Paternity Testing FAQsLearn about DNA paternity testing and some of the more unusual questions we get asked
Is my paternity test really court approved?
AlphaBiolabs’ legal DNA testing follows strict procedures to maintain chain of custody, which means that our results are court-approved and are accepted by:
- Family law courts
- The Ministry of Justice
- The Child Support Agency
- The UK Visas and Immigration Service
- The Home Office
A number of companies claim that their tests are legal or court admissible, but sadly this is not always the case. For the results of your paternity test to be accepted as evidence of paternity in UK courts of law under section 20 of the Family Law Act your tester must be on the Ministry of Justice’s list of accredited DNA testing suppliers. You can see AlphaBiolabs listing here.
You need to also ensure that you buy your DNA test from a supplier that is fully accredited for legal DNA testing. If a supplier has not achieved ISO 17025 accreditation for its administrative processes it could disclose your information to third parties such as advertisers.

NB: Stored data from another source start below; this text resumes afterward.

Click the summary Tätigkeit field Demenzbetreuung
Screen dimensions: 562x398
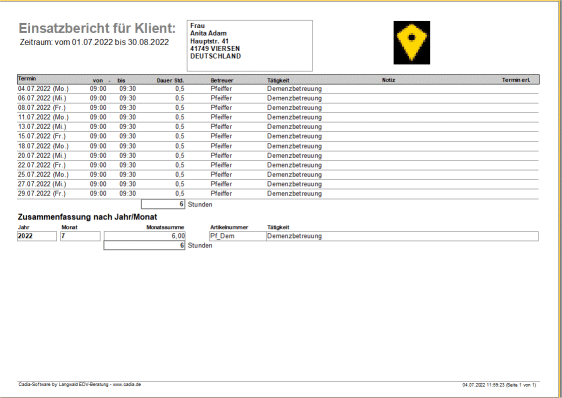click(402, 236)
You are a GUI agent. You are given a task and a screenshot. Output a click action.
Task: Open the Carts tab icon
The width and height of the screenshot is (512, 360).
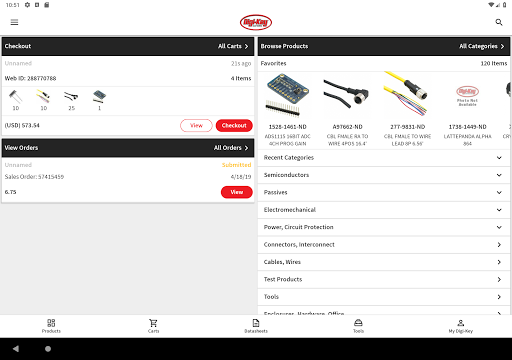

As well as ISO 17025 accreditation, the Human Tissue Act (HTA) which came into force in September 2006 places additional restrictions and responsibilities on those conducting DNA paternity tests. The HTA has requested that (other) DNA testing companies take urgent action to review the content of their websites and their practices to ensure that they are complying with the HTA and the General Data Protection Regulation (GDPR).
What else can be discovered from a paternity test?
DNA testing can be used to learn a number of things including susceptibility to a range of diseases; however, the DNA sample that is taken for our paternity test will only be used for paternity testing. Customers can be reassured that information regarding their test results is only released to those individuals that the customer nominates.
AlphaBiolabs conforms to the requirements of the GDPR. Samples are destroyed after 3 months and all identification paperwork –hard copy and electronic files – are destroyed after 12–18 months.
Is a DNA profile unique?
The chance of two people having the same DNA profile is extremely rare.
However, identical twins – who have developed from the same fertilised egg share the same genetic material – and will therefore have the same DNA profile. Although, identical twins do not have identical fingerprints! You can read other fun facts about twins here.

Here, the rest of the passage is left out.